---------- Source material
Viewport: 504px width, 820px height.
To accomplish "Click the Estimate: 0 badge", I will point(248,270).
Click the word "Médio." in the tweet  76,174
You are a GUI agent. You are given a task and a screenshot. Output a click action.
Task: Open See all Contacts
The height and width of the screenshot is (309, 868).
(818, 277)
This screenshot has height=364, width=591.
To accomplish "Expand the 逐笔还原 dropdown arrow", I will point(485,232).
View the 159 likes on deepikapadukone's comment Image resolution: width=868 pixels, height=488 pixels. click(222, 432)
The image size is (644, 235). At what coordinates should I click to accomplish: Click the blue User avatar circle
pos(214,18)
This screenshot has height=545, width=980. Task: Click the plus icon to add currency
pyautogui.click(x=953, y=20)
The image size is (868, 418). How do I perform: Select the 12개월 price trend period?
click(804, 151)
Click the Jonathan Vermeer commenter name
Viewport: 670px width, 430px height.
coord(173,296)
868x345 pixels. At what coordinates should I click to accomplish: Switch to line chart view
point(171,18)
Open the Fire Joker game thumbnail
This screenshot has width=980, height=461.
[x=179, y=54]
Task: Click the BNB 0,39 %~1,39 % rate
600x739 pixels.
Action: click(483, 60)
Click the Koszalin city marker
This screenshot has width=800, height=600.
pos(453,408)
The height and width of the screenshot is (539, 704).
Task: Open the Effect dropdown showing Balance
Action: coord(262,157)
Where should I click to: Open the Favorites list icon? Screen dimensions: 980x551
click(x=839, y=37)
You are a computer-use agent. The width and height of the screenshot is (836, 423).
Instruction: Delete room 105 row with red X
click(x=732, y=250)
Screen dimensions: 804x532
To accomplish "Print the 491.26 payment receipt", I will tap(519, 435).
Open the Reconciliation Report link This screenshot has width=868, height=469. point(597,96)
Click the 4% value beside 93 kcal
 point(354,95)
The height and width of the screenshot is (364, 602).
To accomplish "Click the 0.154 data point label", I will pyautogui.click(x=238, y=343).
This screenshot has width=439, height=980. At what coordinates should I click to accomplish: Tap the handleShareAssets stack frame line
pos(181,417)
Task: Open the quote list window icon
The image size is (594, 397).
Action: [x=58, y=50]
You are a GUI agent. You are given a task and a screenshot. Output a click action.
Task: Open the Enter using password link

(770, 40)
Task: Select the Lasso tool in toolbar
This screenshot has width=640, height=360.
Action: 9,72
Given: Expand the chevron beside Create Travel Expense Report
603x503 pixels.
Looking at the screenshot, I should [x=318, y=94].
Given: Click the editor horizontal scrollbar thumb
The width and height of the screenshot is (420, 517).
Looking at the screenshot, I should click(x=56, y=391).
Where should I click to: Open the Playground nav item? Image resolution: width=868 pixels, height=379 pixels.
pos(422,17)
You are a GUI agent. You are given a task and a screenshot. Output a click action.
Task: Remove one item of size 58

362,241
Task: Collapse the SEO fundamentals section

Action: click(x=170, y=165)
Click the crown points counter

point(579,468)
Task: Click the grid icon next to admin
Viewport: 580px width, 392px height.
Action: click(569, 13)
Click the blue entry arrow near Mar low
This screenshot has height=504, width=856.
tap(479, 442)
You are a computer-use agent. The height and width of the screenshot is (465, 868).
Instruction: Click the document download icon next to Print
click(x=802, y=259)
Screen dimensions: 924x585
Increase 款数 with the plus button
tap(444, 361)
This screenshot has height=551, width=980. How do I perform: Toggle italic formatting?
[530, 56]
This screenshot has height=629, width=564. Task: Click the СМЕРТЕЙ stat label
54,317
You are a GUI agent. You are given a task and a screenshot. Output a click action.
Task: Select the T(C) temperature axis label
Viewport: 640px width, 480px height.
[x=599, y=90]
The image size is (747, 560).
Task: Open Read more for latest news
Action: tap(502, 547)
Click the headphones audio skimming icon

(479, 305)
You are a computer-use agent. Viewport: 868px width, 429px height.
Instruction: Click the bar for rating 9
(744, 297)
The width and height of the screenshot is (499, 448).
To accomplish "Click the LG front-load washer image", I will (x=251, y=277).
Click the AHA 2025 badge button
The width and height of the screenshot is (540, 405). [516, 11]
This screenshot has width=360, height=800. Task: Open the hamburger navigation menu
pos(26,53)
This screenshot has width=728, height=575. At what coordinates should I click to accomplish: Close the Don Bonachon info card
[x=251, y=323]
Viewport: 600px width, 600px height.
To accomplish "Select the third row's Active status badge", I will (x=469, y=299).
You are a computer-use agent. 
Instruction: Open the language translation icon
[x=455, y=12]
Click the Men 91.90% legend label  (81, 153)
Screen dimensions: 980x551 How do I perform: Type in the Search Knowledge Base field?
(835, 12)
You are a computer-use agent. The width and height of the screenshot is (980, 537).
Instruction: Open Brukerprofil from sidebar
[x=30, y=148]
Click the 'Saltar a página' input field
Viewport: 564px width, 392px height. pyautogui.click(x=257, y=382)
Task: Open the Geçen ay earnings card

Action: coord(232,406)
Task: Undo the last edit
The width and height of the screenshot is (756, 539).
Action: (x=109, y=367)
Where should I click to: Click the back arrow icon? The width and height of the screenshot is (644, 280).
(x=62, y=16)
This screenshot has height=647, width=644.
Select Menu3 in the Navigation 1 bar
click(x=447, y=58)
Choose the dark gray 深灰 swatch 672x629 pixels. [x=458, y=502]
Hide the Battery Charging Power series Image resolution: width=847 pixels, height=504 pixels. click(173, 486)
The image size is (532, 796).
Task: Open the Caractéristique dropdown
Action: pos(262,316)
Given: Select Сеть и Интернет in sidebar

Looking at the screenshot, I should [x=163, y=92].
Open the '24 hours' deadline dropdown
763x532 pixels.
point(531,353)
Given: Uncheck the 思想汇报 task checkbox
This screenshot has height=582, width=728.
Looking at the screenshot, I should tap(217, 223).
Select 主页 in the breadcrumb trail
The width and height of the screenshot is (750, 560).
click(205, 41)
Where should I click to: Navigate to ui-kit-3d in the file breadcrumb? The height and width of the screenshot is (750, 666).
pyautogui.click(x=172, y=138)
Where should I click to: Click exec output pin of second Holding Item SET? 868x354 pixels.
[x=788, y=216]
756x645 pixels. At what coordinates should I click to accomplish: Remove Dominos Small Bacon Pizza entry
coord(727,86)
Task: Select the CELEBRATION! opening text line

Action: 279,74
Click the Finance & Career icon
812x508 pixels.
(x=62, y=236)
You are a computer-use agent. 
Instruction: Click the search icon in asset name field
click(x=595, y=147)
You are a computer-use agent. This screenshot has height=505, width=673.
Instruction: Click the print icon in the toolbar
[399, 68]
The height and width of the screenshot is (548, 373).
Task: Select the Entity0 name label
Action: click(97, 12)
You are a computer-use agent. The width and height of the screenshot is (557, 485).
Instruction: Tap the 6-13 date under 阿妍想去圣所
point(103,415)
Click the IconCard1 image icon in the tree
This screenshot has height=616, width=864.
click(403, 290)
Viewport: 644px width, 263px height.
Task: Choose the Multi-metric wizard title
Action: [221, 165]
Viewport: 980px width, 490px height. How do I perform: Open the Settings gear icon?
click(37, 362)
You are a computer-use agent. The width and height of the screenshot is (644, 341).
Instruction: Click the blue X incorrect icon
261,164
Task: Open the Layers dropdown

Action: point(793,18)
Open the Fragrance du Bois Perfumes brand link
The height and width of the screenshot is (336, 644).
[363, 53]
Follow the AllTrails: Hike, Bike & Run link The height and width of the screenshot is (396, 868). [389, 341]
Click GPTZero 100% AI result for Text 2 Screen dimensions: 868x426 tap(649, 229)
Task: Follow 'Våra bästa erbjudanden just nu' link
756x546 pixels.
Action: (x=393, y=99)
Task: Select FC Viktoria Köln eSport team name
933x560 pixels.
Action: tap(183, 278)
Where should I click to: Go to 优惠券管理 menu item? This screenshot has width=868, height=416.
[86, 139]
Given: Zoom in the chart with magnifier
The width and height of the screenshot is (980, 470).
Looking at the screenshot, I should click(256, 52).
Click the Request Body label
--------------------
• _Problem_
Go through the material line by line. Show each line that contains the string "Expand".

• _Result of this exercise_
To accomplish "Expand the 逐笔还原 dropdown arrow", I will point(485,232).
Given: Expand the chevron beside Create Travel Expense Report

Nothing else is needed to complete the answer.